Every time you drive, fly on a plane, or water your lawn, you depend on reinforced rubber. It is used in car and aircraft tires, seals, and countless everyday items. For nearly a century, scientists have known that adding tiny particles called carbon black makes soft rubber much stronger and more durable. This is why tires are black and can withstand years of heat and stress. Yet exactly how this strengthening works remained a mystery.
Now, a team led by engineering professor David Simmons has solved this mystery. Using nearly 1,500 molecular (分子的) dynamics computer simulations, they discovered a key mechanism: a property called Poisson’s ratio mismatch causes rubber to resist changes in its volume when stretched. “We’ve been using this for almost a hundred years without really knowing how it works,” Simmons said. Tire companies have had to rely on trial and error to select the right carbon black.
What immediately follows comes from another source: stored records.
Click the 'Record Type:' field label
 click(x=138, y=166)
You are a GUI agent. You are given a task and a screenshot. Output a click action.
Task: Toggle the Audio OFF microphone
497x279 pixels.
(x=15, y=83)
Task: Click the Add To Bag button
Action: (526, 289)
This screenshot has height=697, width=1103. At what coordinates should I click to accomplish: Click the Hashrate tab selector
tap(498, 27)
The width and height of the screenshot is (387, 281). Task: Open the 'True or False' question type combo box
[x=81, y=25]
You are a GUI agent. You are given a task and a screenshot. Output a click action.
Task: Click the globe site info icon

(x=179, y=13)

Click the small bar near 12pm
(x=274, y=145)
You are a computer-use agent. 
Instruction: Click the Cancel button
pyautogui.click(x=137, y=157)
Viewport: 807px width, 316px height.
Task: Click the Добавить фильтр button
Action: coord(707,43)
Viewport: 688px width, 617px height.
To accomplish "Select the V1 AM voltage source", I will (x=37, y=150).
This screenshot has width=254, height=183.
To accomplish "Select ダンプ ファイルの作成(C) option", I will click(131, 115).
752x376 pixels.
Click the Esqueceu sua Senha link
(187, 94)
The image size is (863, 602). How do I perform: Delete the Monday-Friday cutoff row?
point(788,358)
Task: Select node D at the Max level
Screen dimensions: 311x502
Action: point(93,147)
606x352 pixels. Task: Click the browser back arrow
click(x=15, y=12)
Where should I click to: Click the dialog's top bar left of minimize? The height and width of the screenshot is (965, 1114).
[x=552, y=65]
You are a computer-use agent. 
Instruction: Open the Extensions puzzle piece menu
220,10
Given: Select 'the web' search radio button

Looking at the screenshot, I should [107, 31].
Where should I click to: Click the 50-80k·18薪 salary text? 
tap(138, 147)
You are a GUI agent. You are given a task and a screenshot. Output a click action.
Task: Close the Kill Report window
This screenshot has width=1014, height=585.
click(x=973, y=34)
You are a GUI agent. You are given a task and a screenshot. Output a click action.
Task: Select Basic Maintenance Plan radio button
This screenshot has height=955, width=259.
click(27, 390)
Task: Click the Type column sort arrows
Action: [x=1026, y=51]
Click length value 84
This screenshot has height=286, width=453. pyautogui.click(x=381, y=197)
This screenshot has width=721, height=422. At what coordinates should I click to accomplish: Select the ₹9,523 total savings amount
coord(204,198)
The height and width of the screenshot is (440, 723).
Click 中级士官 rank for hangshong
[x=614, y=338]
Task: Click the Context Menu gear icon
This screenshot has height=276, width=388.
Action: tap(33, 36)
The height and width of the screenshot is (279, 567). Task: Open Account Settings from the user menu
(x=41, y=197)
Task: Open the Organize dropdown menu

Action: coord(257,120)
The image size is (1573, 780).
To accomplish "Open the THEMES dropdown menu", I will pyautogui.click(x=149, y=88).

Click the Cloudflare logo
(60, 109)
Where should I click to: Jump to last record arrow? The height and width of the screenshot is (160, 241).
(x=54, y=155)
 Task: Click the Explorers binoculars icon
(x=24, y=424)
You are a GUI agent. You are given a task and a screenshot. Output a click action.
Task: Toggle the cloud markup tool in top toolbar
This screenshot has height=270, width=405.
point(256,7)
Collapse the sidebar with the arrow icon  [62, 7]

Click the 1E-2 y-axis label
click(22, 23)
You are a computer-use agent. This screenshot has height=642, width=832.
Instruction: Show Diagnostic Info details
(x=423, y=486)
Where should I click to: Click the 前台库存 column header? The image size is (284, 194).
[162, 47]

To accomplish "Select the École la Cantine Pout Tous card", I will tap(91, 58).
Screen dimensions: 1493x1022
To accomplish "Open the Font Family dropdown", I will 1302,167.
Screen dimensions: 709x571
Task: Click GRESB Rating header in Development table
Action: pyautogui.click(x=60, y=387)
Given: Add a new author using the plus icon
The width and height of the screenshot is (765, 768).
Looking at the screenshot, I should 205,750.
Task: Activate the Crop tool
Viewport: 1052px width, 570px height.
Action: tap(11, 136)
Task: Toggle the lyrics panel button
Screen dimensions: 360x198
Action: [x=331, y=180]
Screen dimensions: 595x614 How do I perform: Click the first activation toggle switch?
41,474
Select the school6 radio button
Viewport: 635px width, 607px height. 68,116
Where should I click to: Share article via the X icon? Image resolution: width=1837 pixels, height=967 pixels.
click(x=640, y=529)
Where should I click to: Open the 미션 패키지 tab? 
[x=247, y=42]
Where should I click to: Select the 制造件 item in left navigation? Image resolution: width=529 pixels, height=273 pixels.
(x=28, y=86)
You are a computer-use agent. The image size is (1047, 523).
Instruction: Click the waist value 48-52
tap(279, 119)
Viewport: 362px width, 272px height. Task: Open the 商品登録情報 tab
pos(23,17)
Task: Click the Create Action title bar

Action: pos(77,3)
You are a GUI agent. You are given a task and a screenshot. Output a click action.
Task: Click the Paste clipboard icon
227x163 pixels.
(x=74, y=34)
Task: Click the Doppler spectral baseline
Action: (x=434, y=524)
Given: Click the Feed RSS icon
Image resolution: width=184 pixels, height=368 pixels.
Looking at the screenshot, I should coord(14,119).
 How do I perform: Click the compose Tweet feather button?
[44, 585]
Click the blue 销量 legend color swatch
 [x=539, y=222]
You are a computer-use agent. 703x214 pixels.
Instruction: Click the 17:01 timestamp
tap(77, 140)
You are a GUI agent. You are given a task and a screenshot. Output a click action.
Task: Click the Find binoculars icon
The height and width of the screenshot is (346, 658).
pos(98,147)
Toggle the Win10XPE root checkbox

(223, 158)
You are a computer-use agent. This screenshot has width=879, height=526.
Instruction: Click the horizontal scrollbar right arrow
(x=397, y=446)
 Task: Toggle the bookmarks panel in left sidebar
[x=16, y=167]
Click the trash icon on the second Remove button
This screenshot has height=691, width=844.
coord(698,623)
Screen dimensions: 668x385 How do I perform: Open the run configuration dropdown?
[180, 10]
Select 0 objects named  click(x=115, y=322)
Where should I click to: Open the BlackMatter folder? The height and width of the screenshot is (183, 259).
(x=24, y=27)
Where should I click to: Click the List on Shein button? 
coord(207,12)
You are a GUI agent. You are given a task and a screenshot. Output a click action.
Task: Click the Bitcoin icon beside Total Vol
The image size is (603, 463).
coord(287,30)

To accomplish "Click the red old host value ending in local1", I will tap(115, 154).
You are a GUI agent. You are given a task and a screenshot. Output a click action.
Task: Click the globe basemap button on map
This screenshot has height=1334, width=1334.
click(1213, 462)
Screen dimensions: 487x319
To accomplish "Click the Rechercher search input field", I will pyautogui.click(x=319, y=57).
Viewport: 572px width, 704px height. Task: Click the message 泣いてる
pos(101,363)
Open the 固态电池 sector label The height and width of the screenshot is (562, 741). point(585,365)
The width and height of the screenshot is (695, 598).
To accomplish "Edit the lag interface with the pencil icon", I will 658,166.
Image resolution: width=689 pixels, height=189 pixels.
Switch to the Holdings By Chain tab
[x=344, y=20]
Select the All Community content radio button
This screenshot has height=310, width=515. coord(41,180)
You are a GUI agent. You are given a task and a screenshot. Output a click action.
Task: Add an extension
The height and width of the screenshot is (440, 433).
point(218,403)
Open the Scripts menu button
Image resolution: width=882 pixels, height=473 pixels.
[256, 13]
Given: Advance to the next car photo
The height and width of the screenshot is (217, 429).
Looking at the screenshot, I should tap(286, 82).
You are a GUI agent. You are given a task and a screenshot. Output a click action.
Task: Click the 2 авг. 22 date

When a normal rubber band is stretched, it becomes thinner while its volume stays almost the same. But when carbon black particles are added, they act like tiny supports, limiting how much the rubber can thin. As a result, the rubber is forced to expand in volume, which it naturally resists. The material “fights against itself,” leading to a huge increase in strength. The new findings unite earlier theories. The team showed that particle networks, sticky effects, and simple space-filling all contribute to resisting volume change—they are different aspects of a single process.